---------- Teks Bacaan

Jakarta –
Selama musim puncak liburan, lebih dari 100 kapal ilegal membawa wisatawan ke Pulau Redang, Malaysia. Kondisi itu menyebabkan kerusakan besar pada ekosistem laut di sana.
Dikutip dari South China Morning Post, Jumat (20/2/2025) menurut ahli konservasi laut dari Reef Check Malaysia, Muhaimin Hou, sekitar 1.000 orang membanjiri pulau di lepas pantai negara bagian Trengganu itu. Jangkar-jangkar kapal dan sampah ditinggalkan di pantai itu.
Wisatawan yang tidak memahami pentingnya lingkungan sering kali memberi makan penyu atau membuang sampah sembarangan.
“Masalah dengan wisatawan harian adalah bahwa operator perahu dan pemandu mereka bukan dari Redang. Merka tidak tahu di mana harus menambatkan jangkar, mereka bahkan tidak tahu bahwa mereka tidak boleh memberi makan penyu,” kata Muhaimin.
Belum lagi perkara sampahnya, Muhaimin, mengatakan wisatawan yang berdatangan itu dengan membawa perbekalan mereka dan menyantapnya di sana. Lalu sampahnya disimpan begitu saja di area tersebut.
“Wisatawan akan berkumpul di Pantai Teluk Dalam untuk menyantap bekal makan mereka. Setelah makan, mereka membuang sampah di sana. Kami menghadapi kelebihan sampah,” keluhnya.
Redang adalah salah satu destinasi utama Malaysia yang kaya akan keanekaragaman hayati laut. Dengan keindahan terumbu karangnya, menawarkan berbagai pengalaman ekowisata seperti berenang bersama penyu di Tioman dan menyelam bersama hiu martil di Sipadan.
Menurut Kementerian Pariwisata.Malaysia, dari sektor pariwisata memberikan kontribusi sekitar 15% terhadap pendapatan tahunan Malaysia. Dan pada tahun 2024 negara ini diperkirakan menerima lebih dari 25 juta pengunjung meningkat 24% dibandingkan tahun sebelumnya.
Meskipun total pendapatan tahunan belum diumumkan, perkiraan sebelumnya menyebutkan angka sekitar 102,7 miliar ringgit (sekitar Rp 364,1 triliun).
Namun, terumbu karang di Pulau Redang masih dalam proses pemulihan karena terumbu karang di pulau tersebut merupakan salah satu yang paling terpengaruh oleh pemutihan karang global dalam setahun terakhir, yang menyebabkan 77% terumbu karang di seluruh dunia terpapar suhu laut yang sangat tinggi dan berbahaya.

--------------------
---------- Cuplikan Item

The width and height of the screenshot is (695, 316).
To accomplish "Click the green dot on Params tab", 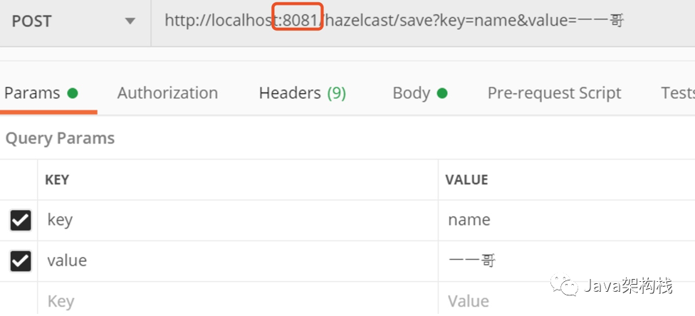I will 73,93.
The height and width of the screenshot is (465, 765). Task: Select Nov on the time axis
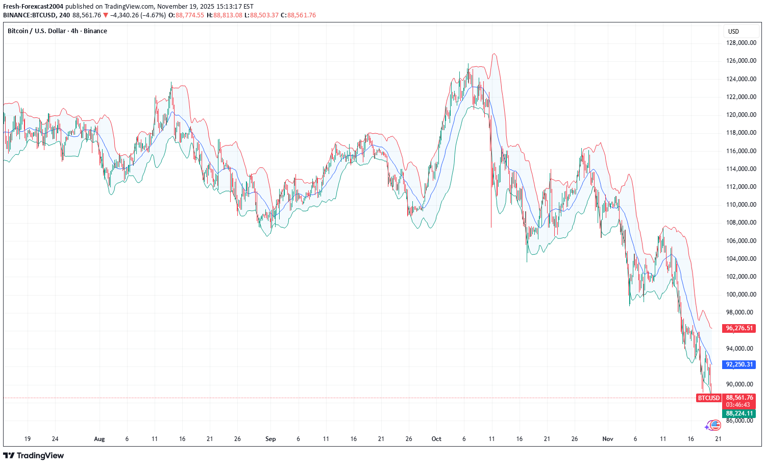[x=608, y=439]
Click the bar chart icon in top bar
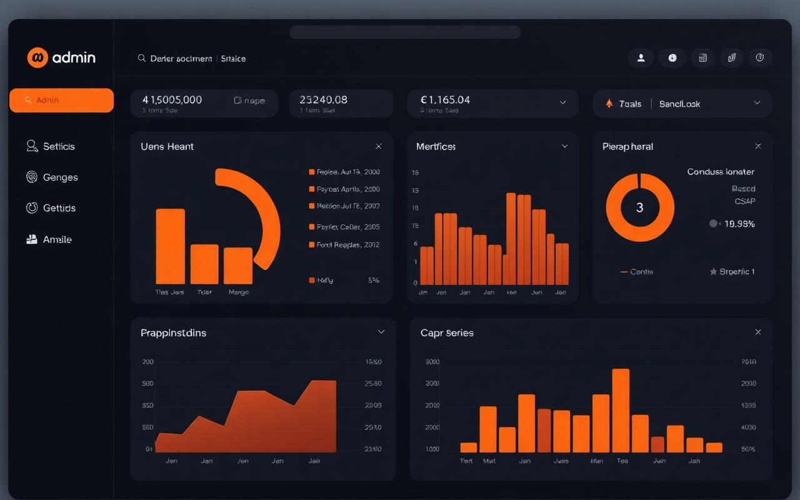Image resolution: width=800 pixels, height=500 pixels. point(732,58)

--------------------

• _Tugas_
Jawab pertanyaan ini dengan melihat teks tentang Pulau Redang.
(a) Berapa banyak kapal ilegal yang membawa wisatawan ke Pulau Redang selama musim puncak liburan?
(b) Di pantai mana wisatawan berkumpul untuk menyantap bekal makan mereka?
(c) Menurut Kementerian Pariwisata Malaysia, berapa persen pendapatan tahunan Malaysia yang berasal dari sektor pariwisata?
Item-item tadi tidak perlu dipakai.

• _Hasil Latihan_
(a) Lebih dari 100 kapal.
(b) Pantai Teluk Dalam.
(c) Sekitar 15%.